▶ **WORK TO BE COMPLETED**
Recast the records as a numbered list with blank lines omitted, beginning at the first line and stopping after the line that contains "Action: click(143, 295)".

▶ **EXERCISE INPUTS**
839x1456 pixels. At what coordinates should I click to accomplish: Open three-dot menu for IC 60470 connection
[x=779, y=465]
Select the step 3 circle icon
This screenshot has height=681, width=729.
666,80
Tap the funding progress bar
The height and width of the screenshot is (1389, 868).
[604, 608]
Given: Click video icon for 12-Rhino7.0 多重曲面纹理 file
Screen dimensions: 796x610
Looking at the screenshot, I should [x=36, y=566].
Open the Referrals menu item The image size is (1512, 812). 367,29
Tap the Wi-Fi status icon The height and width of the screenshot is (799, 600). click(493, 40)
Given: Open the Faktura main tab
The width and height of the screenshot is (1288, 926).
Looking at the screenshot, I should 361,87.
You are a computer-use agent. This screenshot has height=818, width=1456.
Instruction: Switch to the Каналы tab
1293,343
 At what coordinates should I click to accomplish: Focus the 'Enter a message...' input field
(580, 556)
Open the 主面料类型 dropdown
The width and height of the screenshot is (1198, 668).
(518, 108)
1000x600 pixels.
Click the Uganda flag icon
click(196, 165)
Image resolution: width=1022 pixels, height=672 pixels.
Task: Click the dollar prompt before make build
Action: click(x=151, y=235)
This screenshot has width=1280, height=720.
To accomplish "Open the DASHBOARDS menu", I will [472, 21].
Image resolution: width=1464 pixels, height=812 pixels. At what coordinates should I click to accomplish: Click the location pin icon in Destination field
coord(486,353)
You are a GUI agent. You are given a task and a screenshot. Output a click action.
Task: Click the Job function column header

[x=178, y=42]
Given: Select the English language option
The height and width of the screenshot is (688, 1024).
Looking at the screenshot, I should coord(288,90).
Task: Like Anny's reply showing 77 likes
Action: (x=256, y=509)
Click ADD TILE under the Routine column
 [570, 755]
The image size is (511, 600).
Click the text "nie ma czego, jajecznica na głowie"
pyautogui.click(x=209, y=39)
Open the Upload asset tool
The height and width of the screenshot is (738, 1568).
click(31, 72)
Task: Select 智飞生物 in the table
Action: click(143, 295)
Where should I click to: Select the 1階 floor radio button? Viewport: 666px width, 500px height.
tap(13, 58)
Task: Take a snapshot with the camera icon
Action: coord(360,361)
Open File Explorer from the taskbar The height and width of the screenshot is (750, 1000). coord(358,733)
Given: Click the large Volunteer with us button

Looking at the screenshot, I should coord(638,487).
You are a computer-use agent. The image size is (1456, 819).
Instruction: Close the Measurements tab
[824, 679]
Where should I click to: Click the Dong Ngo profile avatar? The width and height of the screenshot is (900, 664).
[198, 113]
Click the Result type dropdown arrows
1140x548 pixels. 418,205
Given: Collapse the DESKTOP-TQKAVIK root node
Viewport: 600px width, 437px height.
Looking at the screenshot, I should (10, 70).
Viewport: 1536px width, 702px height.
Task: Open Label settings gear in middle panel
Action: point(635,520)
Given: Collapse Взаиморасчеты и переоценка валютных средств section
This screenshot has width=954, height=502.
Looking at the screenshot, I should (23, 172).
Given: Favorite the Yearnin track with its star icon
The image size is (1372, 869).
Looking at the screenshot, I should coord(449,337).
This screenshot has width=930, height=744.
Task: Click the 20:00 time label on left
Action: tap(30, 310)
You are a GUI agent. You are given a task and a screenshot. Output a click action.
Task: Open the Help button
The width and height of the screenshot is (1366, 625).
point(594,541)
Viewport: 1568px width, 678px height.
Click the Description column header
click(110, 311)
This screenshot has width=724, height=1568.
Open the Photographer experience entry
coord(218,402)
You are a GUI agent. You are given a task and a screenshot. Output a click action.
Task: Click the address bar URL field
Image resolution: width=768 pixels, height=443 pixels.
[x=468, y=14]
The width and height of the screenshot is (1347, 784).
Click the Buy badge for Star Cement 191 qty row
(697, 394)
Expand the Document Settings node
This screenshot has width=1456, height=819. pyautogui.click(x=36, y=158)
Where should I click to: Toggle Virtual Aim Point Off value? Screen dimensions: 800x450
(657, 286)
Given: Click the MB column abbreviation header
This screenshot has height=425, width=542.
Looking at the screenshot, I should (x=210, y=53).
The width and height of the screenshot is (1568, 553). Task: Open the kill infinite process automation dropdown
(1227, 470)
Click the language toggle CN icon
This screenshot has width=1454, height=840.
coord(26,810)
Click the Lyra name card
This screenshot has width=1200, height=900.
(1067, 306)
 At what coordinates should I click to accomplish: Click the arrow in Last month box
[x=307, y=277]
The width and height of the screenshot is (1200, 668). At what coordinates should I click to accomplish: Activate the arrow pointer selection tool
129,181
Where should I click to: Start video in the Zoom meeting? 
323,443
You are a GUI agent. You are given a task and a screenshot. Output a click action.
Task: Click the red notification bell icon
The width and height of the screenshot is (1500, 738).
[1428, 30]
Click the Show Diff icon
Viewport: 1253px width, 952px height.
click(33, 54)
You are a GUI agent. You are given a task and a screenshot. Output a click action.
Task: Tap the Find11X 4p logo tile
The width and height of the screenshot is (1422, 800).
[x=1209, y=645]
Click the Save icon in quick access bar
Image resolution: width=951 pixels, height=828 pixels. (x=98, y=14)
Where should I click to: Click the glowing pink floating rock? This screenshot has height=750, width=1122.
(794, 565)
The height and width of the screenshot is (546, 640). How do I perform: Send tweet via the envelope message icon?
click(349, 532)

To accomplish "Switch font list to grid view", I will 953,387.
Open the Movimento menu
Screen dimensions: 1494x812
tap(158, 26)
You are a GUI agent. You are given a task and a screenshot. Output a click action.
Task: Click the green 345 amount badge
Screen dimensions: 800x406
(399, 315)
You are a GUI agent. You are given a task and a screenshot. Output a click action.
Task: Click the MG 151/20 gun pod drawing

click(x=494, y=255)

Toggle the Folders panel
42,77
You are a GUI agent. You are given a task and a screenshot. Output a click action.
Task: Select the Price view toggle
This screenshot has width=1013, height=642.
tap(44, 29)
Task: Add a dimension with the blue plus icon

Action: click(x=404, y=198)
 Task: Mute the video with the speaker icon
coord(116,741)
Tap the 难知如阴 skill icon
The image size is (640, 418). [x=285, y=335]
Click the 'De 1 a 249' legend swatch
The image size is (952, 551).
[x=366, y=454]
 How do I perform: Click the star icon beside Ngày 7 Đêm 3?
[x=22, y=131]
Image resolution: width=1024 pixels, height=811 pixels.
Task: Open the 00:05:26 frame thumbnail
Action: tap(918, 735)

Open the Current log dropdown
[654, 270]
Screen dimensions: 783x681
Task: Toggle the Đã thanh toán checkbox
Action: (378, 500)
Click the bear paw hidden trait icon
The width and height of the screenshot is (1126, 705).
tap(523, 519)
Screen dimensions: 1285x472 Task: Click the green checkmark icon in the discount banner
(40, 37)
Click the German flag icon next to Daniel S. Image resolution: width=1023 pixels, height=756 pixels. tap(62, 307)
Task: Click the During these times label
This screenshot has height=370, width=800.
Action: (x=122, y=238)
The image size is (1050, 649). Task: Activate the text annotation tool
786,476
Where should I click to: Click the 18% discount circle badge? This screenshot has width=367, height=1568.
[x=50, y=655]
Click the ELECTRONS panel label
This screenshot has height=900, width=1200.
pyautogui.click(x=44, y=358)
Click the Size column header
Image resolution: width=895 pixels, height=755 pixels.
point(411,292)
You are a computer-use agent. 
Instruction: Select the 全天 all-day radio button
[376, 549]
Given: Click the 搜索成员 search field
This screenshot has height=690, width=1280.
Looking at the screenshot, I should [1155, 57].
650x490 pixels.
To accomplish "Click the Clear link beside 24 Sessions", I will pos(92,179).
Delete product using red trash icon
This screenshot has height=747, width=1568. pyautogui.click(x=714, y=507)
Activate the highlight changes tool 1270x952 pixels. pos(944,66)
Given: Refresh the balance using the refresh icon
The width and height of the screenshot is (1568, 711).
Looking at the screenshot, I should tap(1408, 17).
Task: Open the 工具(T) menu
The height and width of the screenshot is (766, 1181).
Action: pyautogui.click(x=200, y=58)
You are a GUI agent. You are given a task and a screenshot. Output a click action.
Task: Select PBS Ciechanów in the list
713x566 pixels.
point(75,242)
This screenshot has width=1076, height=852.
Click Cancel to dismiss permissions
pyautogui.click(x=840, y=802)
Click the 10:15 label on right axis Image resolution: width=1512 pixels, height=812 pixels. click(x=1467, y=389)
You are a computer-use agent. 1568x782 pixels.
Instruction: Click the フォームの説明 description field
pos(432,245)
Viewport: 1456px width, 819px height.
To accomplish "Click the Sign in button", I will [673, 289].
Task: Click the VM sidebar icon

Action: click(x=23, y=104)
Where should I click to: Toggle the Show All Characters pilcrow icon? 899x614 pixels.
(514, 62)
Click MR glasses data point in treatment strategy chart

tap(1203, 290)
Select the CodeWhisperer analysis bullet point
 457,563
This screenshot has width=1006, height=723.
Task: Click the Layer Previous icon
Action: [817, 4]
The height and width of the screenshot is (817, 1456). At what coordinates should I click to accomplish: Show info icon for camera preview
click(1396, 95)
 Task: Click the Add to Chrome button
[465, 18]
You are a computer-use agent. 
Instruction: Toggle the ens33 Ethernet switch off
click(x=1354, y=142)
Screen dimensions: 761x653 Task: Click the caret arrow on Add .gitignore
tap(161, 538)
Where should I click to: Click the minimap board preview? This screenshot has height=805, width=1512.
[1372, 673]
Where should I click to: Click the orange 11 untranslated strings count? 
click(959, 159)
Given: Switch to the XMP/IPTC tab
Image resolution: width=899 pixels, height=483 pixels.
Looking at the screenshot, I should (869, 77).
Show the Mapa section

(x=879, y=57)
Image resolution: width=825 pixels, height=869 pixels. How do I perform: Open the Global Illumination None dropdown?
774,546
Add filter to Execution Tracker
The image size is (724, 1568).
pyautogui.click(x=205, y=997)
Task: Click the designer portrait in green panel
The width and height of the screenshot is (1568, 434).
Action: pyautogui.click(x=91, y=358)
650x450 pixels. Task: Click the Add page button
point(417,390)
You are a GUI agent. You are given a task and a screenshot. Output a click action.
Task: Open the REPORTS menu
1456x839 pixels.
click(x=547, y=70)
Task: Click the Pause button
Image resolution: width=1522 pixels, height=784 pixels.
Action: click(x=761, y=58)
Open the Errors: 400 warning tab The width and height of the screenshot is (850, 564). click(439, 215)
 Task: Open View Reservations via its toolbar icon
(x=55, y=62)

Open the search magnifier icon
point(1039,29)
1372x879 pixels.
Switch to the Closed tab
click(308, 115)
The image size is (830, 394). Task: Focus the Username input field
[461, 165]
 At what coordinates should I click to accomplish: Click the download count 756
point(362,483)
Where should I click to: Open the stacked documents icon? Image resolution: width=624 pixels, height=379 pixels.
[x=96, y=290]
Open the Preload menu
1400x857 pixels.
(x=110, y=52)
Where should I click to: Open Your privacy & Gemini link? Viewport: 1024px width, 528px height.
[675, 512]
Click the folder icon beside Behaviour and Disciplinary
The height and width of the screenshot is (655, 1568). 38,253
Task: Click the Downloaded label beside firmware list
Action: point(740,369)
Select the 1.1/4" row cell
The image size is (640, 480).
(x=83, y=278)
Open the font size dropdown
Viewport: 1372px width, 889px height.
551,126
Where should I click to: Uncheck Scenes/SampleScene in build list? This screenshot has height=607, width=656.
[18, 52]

▶ **WRITTEN RESPONSE**
1. 839x1456 pixels. At what coordinates should I click to accomplish: Open three-dot menu for IC 60470 connection
2. [x=779, y=465]
3. Select the step 3 circle icon
4. This screenshot has height=681, width=729.
5. 666,80
6. Tap the funding progress bar
7. The height and width of the screenshot is (1389, 868).
8. [604, 608]
9. Given: Click video icon for 12-Rhino7.0 多重曲面纹理 file
10. Screen dimensions: 796x610
11. Looking at the screenshot, I should [x=36, y=566].
12. Open the Referrals menu item The image size is (1512, 812). 367,29
13. Tap the Wi-Fi status icon The height and width of the screenshot is (799, 600). click(493, 40)
14. Given: Open the Faktura main tab
15. The width and height of the screenshot is (1288, 926).
16. Looking at the screenshot, I should 361,87.
17. You are a computer-use agent. This screenshot has height=818, width=1456.
18. Instruction: Switch to the Каналы tab
19. 1293,343
20.  At what coordinates should I click to accomplish: Focus the 'Enter a message...' input field
21. (580, 556)
22. Open the 主面料类型 dropdown
23. The width and height of the screenshot is (1198, 668).
24. (518, 108)
25. 1000x600 pixels.
26. Click the Uganda flag icon
27. click(196, 165)
28. Image resolution: width=1022 pixels, height=672 pixels.
29. Task: Click the dollar prompt before make build
30. Action: click(x=151, y=235)
31. This screenshot has width=1280, height=720.
32. To accomplish "Open the DASHBOARDS menu", I will [472, 21].
33. Image resolution: width=1464 pixels, height=812 pixels. At what coordinates should I click to accomplish: Click the location pin icon in Destination field
34. coord(486,353)
35. You are a GUI agent. You are given a task and a screenshot. Output a click action.
36. Task: Click the Job function column header
37. [x=178, y=42]
38. Given: Select the English language option
39. The height and width of the screenshot is (688, 1024).
40. Looking at the screenshot, I should coord(288,90).
41. Task: Like Anny's reply showing 77 likes
42. Action: (x=256, y=509)
43. Click ADD TILE under the Routine column
44.  [570, 755]
45. The image size is (511, 600).
46. Click the text "nie ma czego, jajecznica na głowie"
47. pyautogui.click(x=209, y=39)
48. Open the Upload asset tool
49. The height and width of the screenshot is (738, 1568).
50. click(31, 72)
51. Task: Select 智飞生物 in the table
52. Action: click(143, 295)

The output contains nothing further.